West Nile virus is transmitted to people and animals through bites from infected mosquitoes. District officials advise the public to eliminate standing water in clogged gutters, barrels, buckets, discarded tires, troughs or any thing that holds water for more than a week; ensure that swimming pools, spas and ponds are properly maintained; change the water in pet dishes, birdbaths and other small containers at least weekly; and report mosquito activity near vacant or foreclosed properties.

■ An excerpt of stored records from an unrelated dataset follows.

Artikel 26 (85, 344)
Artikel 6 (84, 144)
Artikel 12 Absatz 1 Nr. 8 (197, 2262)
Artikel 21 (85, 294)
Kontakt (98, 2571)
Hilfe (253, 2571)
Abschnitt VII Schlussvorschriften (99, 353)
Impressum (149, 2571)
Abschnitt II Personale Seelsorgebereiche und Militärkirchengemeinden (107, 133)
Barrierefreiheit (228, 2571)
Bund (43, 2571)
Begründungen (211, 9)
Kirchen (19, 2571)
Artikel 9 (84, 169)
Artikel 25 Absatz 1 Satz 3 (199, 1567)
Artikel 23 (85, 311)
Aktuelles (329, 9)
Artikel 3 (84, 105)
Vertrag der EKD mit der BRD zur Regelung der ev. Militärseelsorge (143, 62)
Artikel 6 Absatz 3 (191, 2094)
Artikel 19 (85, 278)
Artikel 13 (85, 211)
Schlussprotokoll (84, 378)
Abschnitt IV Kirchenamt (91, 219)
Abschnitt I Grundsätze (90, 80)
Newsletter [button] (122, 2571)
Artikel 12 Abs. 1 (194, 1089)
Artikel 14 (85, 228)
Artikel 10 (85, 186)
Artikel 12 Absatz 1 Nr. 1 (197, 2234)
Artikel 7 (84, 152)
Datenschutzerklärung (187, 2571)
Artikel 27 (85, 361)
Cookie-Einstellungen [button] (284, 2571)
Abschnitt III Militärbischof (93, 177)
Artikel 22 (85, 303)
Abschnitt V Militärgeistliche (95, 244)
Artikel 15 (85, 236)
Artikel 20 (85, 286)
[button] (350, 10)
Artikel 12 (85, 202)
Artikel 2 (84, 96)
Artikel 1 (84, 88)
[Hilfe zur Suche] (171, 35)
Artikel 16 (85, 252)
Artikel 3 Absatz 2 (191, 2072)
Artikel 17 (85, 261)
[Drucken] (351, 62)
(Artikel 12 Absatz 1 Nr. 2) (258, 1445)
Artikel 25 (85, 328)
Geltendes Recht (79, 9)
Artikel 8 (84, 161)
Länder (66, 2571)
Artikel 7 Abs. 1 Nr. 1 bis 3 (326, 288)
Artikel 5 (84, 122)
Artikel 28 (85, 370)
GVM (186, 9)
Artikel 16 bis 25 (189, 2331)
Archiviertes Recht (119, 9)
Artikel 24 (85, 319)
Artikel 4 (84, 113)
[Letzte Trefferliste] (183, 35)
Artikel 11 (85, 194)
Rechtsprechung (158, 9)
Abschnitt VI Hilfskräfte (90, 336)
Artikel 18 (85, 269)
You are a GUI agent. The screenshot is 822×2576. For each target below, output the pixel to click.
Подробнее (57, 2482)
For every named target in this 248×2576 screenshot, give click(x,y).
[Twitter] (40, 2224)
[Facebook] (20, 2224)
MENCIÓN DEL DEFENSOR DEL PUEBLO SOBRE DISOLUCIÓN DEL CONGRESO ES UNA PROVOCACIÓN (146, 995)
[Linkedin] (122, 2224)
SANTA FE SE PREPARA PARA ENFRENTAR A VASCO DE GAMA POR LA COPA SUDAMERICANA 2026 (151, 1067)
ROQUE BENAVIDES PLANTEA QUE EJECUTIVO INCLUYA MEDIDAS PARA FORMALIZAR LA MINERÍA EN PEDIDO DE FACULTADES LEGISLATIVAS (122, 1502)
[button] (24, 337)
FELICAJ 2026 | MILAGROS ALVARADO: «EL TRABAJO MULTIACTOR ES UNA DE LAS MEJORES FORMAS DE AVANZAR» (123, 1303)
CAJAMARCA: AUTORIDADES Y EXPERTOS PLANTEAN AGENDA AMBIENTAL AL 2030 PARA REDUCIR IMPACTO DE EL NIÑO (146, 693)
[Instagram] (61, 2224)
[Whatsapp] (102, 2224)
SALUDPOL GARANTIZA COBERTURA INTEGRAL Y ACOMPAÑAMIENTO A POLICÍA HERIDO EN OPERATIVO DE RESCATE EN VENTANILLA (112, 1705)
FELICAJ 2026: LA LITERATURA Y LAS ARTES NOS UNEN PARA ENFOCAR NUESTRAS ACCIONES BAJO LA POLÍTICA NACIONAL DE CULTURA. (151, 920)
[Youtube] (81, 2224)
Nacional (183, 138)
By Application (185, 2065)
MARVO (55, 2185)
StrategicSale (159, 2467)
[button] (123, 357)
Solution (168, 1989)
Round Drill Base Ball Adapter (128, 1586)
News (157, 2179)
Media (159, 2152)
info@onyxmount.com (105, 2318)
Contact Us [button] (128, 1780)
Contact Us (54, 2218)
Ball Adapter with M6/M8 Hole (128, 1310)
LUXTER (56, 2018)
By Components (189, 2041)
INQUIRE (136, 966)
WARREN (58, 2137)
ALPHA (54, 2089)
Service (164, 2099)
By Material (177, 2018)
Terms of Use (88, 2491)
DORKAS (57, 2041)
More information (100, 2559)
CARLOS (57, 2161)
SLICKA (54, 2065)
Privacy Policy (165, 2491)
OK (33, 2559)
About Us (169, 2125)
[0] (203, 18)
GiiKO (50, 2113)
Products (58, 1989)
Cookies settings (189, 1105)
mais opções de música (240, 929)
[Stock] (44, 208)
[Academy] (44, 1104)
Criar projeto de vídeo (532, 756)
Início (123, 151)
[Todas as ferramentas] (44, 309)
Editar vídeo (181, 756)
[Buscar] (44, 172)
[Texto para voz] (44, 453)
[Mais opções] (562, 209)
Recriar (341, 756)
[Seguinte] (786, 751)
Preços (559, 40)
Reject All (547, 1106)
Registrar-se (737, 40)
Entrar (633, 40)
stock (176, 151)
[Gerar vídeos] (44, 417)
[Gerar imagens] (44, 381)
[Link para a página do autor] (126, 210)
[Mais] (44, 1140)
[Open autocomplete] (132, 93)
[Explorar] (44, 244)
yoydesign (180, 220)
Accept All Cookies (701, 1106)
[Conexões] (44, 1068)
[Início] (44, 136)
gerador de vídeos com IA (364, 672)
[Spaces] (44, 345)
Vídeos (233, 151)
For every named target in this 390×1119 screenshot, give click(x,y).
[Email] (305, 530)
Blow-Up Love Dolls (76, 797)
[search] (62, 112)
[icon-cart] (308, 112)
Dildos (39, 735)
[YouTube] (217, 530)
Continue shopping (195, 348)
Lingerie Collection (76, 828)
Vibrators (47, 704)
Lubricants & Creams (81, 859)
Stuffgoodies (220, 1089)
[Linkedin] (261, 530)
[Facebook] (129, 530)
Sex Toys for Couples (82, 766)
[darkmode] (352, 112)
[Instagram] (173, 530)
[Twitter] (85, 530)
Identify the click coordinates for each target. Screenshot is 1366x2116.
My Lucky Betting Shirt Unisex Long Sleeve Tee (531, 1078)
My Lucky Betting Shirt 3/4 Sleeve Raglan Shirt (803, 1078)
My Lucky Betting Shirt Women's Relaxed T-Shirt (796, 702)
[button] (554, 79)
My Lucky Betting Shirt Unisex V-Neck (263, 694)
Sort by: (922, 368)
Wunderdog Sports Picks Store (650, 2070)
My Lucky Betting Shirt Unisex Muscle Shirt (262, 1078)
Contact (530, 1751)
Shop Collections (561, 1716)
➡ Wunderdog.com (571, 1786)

Kruh suggested the following steps to curb mosquito-breeding habitats:
-Eliminate standing water in clogged gutters, barrels, buckets, discarded tires, troughs or any thing that holds water for more than a week
-Ensure that swimming pools, spas and ponds are properly maintained.
-Change the water in pet dishes, birdbaths and other small containers at least weekly.
-Request free mosquito-eating fish from local vector control districts to place in out-of-order swimming pools, spas and ponds.
-Report neglected (green) swimming pools in your neighborhood.
-Report mosquito activity near vacant or foreclosed properties.
It is estimated that about 20% of people who become infected with WNV will develop West Nile fever. Symptoms include fever, headache, tiredness, and body aches, occasionally with a skin rash (on the trunk of the body) and swollen lymph glands. While the illness can be as short as a few days, even healthy people have reported being sick for several weeks.
Residents finding any dead bird (SEE VIDEO ABOVE) are encouraged to call the West Nile Virus Toll Free Hotline at 877-WNV-BIRD (877-968-2473) or online at www.westnile.ca.gov.